The Mount Athos
Mount Athos, also known as the Holy Mountain is an autonomous republic of Eastern Orthodox monks situated at the easternmost peninsula of the Halkidiki in northeastern Greece. In Greek, Mount Athos is called “Agio Oros” which refers to the 2033-meter mountain the Holy Mountain is honored by Eastern Orthodox Christians as a holy land and place of pilgrimage. Mount Athos is occupied predominantly by Greeks, but also brotherhoods of Georgian, Bulgarian, Russian, Romanian, and Serbian monks.
As early as the seventeenth century, the Athonite peninsula, depopulated from the classical ages was settled by hermits.
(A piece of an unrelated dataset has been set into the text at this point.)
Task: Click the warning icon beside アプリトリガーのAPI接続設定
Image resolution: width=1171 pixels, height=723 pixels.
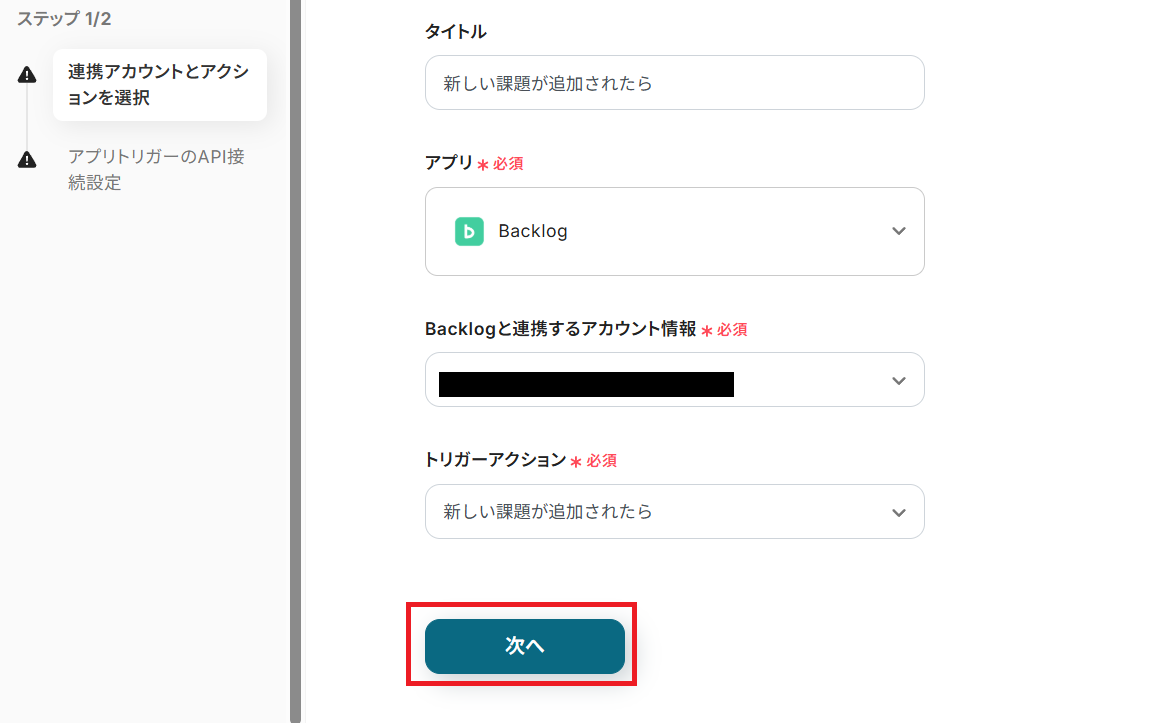Action: [27, 159]
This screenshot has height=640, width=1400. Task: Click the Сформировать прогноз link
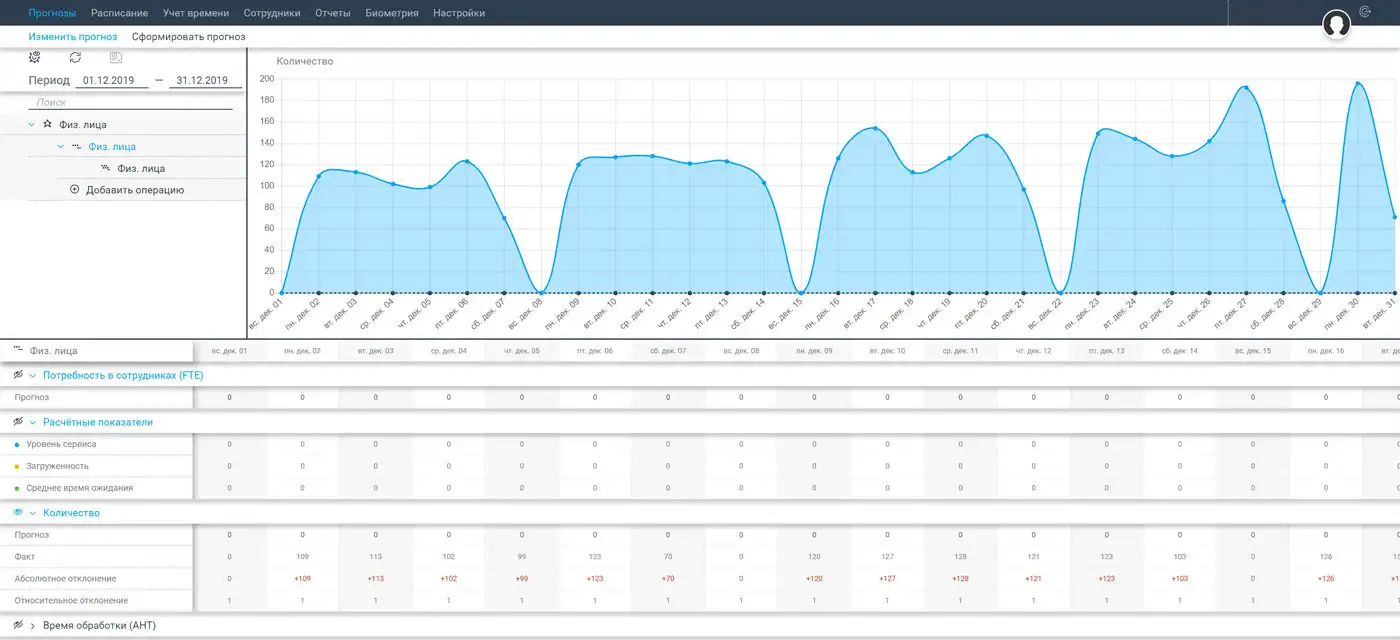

The byzantine emperor recognized Athos as a territory for male hermit monks in 885, banishing from the territory all resident layman and shepherds as well as women and female domestic animals. Cloaked by beautiful chestnut and other type of Mediterranean forest, the steep slopes of Mount Athos are punctuated by twenty imposing monasteries and their subsidiary establishments farming constitutes an important part of the monk’s everyday life.
Visiting Mount Athos the Holy Mountain a republic of 20 monasteries, is a special experience. Even non-orthodox tourists are interested in seeing this holy place that has the somewhat unique condition of not admitting women. It has been a sacred area for more than 1000 years, dedicated to Orthodox spirituality. While it is for the monks, priests and clerics, it welcomes male pilgrims to visit. The hospitality means that you can stay at a monastery and eat with the monks and other pilgrims for free, participate in the religious services and witness the beautiful and historical settings.
But planning is needed. You need permission to enter and must arrange with monasteries in advance to stay (normally a day at a time). Most visitors start from the Pilgrim’s Station in Ouranopoli, but you should begin planning weeks or months ahead. A very limited number of non-Orthodox men are admitted each day. Not surprisingly, most of the pilgrims are Orthodox, including many monks and priests from around the world, including Greeks, Russians, other Eastern Europeans and others.
Language is a problem; most of the people speak Greek, although Russian also appears common. Fortunately, there are a number of monks and pilgrims who speak English who can help. There are buses that transport people from the port of Dafni to Karyes – the capital – to monasteries.
Some monasteries can be reached directly by boat (if you know how). Wandering the trails is a meditative way to visit the monasteries, but most people use the buses. Pantokrator and Vatopedi, on the north side of the peninsula, which provides excellent hospitality. Accommodations are in dorms that sleep multiple people and are pretty simple. And meals are also simple, but healthy. Much of the day can be spent in services, which are beautiful (but mostly in an old Greek). A once-in-a-lifetime experience.